** start LISTED ENTRIES **
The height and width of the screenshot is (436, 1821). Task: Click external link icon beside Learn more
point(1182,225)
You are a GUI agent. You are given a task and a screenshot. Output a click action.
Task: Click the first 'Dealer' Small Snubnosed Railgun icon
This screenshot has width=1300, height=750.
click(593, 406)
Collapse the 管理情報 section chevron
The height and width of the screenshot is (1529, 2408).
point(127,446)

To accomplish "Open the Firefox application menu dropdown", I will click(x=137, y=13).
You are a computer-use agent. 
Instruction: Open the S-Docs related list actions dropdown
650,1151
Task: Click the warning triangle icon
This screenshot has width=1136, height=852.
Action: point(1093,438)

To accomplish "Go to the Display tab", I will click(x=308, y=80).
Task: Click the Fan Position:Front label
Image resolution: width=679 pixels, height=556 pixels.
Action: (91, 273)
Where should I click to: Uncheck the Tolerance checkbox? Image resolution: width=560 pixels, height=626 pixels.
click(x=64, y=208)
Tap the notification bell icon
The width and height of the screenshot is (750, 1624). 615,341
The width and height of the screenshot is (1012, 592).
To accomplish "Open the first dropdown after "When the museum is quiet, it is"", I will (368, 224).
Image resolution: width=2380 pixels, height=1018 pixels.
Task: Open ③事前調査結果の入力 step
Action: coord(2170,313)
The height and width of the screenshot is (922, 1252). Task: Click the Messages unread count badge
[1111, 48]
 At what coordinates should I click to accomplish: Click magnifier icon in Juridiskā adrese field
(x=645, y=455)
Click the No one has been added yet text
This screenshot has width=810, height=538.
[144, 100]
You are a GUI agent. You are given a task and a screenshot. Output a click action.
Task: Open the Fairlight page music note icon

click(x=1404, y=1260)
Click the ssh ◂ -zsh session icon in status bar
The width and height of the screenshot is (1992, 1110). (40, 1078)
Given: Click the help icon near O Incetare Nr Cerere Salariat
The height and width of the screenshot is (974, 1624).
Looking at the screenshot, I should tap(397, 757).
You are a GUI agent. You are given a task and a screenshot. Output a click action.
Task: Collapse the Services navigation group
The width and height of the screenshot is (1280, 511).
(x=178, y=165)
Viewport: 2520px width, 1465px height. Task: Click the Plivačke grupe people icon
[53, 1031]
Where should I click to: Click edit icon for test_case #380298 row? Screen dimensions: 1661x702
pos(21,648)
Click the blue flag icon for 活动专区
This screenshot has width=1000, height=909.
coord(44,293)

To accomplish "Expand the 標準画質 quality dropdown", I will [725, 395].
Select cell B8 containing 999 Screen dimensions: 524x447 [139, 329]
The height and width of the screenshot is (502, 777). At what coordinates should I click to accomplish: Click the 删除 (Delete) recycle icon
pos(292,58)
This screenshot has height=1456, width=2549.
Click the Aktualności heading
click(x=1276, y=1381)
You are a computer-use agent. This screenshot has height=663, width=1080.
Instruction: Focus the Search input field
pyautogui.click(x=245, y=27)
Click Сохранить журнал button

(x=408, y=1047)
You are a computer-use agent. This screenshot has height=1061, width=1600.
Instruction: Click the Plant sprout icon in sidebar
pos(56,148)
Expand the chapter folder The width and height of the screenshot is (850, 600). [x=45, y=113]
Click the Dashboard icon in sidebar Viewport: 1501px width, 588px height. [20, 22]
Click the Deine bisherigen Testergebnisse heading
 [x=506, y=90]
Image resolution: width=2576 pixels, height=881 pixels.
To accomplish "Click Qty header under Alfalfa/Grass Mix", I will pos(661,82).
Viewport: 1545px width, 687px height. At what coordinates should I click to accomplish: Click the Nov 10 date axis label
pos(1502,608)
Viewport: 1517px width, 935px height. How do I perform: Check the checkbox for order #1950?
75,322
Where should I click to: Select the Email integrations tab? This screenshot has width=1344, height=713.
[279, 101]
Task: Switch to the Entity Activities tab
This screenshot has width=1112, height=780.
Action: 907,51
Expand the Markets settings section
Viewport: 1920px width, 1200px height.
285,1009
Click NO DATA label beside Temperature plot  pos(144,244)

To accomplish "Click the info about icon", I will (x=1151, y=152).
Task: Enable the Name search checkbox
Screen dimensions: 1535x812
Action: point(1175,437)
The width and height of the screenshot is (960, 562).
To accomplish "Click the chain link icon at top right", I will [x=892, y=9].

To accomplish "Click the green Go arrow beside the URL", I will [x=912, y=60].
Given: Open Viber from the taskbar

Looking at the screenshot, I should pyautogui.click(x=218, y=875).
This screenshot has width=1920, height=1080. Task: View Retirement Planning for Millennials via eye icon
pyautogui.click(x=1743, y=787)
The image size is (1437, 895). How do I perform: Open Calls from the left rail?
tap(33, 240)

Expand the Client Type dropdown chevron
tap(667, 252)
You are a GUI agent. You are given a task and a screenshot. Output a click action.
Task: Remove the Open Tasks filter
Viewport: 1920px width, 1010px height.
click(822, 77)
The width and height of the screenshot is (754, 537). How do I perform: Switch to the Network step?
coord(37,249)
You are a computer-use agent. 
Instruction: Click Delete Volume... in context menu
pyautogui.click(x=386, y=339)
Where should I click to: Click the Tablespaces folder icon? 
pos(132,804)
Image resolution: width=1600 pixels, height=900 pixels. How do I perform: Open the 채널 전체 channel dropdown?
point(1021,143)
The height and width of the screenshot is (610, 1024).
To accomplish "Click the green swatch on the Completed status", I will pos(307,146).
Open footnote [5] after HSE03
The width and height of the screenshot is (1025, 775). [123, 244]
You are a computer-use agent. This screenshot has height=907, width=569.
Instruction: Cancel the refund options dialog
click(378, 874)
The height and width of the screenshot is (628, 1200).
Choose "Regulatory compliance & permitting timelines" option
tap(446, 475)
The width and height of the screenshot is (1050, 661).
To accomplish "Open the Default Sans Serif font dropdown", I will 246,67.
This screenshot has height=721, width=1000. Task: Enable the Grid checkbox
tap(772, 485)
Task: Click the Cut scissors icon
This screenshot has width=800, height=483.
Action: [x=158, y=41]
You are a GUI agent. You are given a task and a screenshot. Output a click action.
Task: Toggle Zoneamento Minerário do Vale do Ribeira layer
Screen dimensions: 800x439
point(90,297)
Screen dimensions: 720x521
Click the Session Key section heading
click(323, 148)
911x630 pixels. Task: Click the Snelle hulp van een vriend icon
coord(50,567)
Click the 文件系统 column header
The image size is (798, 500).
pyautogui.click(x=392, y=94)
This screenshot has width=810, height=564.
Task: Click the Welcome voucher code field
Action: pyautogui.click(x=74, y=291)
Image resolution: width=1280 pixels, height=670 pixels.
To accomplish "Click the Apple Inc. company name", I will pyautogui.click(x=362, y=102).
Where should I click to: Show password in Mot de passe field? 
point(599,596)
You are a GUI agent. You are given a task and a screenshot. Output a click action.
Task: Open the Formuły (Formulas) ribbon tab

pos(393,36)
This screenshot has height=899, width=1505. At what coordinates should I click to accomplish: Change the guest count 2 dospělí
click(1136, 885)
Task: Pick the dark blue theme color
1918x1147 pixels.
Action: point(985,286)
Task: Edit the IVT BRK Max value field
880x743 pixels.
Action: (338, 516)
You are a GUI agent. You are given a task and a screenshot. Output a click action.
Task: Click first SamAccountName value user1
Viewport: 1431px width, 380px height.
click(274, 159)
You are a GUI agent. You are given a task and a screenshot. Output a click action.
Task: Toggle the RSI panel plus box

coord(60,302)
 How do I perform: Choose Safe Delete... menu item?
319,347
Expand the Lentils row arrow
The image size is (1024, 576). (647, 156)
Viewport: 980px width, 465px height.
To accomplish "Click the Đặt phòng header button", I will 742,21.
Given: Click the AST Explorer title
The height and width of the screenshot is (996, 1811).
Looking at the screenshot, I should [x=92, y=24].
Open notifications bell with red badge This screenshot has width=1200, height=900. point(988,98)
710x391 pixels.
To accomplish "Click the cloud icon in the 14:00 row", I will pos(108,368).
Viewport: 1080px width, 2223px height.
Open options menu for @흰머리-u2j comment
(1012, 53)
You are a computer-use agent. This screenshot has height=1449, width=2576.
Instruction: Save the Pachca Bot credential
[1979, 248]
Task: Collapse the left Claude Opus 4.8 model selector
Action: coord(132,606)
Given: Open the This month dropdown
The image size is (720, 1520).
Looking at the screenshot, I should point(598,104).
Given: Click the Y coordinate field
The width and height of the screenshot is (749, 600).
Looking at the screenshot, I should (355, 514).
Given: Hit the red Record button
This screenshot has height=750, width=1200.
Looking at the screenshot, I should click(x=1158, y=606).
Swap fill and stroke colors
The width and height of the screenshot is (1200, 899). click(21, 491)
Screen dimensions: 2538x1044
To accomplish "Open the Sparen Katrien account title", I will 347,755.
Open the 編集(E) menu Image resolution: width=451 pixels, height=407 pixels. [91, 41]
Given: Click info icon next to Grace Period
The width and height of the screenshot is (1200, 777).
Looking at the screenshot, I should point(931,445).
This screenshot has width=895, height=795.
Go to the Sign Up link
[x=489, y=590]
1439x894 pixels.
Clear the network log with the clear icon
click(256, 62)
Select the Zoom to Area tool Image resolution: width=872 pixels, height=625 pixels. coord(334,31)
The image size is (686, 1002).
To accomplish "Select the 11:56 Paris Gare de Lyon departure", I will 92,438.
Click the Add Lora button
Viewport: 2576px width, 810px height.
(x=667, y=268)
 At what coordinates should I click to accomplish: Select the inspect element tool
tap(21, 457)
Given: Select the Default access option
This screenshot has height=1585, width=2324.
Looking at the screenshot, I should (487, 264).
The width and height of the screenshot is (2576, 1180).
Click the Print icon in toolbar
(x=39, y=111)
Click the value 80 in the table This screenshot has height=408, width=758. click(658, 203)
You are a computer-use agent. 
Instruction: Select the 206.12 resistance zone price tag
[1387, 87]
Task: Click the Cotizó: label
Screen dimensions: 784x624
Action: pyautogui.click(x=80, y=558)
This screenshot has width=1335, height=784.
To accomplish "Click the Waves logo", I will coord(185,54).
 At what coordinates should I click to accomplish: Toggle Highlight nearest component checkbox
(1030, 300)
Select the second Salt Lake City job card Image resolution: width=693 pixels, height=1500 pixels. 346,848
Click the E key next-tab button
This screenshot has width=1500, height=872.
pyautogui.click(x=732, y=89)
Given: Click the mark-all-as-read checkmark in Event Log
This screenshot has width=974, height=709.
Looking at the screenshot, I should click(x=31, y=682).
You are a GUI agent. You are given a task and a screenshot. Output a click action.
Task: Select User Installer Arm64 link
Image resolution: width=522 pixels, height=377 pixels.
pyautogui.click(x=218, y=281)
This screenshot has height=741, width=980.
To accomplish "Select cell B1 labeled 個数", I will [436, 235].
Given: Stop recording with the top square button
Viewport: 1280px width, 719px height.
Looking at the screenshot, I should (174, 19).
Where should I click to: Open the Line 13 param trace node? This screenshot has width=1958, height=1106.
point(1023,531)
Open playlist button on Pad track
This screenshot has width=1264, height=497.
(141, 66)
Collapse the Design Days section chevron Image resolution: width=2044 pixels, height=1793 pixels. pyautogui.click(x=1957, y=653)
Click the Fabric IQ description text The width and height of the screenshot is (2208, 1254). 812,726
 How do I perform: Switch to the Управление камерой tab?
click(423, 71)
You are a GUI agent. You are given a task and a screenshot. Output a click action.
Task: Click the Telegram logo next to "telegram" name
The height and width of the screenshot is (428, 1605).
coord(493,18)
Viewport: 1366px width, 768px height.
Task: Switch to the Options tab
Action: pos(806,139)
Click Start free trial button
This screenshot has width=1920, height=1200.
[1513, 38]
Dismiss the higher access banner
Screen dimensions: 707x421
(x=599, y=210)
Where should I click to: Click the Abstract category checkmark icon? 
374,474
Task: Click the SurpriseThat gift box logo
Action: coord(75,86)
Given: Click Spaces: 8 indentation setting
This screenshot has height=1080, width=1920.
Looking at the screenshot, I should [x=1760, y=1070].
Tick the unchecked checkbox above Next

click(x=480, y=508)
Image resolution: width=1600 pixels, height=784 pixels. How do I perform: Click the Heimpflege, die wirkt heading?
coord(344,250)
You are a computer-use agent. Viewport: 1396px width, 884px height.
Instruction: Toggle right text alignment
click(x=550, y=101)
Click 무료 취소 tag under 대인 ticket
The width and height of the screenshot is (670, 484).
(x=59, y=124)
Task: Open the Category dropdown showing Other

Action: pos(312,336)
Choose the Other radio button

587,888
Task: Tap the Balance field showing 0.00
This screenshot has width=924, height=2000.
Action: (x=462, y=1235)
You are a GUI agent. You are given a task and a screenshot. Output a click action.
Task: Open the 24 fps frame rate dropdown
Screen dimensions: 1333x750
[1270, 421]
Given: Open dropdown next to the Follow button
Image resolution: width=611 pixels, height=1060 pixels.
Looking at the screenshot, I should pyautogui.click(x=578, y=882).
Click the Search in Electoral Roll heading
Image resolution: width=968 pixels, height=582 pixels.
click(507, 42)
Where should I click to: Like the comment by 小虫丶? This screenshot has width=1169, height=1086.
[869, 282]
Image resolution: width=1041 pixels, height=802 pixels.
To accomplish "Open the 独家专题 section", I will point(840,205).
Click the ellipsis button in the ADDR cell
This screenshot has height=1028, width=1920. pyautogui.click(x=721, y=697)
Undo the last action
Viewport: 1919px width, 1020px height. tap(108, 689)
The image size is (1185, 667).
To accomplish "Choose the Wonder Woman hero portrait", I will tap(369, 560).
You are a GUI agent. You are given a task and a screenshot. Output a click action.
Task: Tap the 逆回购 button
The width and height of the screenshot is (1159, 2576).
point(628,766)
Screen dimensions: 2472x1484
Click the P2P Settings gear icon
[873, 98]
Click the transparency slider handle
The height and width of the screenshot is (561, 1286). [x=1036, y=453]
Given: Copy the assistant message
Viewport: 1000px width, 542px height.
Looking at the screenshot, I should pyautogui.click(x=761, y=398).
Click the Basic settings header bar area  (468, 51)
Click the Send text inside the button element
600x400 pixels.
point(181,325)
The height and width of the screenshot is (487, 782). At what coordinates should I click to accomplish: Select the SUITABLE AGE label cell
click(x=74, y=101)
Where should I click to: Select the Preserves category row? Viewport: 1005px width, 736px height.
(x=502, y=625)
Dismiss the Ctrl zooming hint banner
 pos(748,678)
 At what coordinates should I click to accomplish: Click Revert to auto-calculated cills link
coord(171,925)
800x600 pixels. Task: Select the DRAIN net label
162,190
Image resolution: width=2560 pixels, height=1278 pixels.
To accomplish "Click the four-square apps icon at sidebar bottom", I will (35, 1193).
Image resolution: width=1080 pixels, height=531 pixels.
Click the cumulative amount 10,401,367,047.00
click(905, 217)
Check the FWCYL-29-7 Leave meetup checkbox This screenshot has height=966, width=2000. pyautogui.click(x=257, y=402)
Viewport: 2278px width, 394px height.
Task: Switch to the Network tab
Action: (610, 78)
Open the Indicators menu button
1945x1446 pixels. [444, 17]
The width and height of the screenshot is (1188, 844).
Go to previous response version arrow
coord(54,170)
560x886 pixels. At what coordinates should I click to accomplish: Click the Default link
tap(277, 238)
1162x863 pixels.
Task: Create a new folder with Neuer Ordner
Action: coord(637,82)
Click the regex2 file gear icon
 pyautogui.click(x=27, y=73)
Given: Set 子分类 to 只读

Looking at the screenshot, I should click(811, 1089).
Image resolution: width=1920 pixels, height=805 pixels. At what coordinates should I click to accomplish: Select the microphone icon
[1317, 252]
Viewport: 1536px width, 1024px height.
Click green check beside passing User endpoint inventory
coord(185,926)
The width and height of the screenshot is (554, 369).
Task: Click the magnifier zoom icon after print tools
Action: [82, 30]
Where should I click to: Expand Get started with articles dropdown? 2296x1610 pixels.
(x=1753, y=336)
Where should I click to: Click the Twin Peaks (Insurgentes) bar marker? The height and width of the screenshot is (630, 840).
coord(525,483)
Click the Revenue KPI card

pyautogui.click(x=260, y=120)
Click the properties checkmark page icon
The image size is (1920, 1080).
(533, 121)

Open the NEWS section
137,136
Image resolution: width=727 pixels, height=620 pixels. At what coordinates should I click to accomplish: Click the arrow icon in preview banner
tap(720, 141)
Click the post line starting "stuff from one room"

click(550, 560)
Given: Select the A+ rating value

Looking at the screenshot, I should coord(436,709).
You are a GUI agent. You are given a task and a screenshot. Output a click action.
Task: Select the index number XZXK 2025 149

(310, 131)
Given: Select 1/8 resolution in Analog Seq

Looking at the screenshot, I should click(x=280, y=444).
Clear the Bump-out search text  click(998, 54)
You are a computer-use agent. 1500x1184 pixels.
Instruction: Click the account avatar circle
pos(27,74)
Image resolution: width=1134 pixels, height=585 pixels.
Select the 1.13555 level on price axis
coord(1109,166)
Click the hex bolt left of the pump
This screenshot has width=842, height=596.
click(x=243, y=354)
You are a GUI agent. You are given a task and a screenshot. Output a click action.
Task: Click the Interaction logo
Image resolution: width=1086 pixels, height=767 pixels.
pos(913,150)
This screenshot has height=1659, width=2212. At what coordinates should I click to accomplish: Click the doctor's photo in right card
** end LISTED ENTRIES **
- [WRITTEN TASK]:
Copy out, in full, each line of the listing above that contains the string "menu". Matching is case-sensitive.

- [FULL SOLUTION]:
To accomplish "Open the Firefox application menu dropdown", I will click(x=137, y=13).
Instruction: Click Delete Volume... in context menu
 How do I perform: Choose Safe Delete... menu item?
Open options menu for @흰머리-u2j comment
Open the 編集(E) menu Image resolution: width=451 pixels, height=407 pixels. [91, 41]
Open the Indicators menu button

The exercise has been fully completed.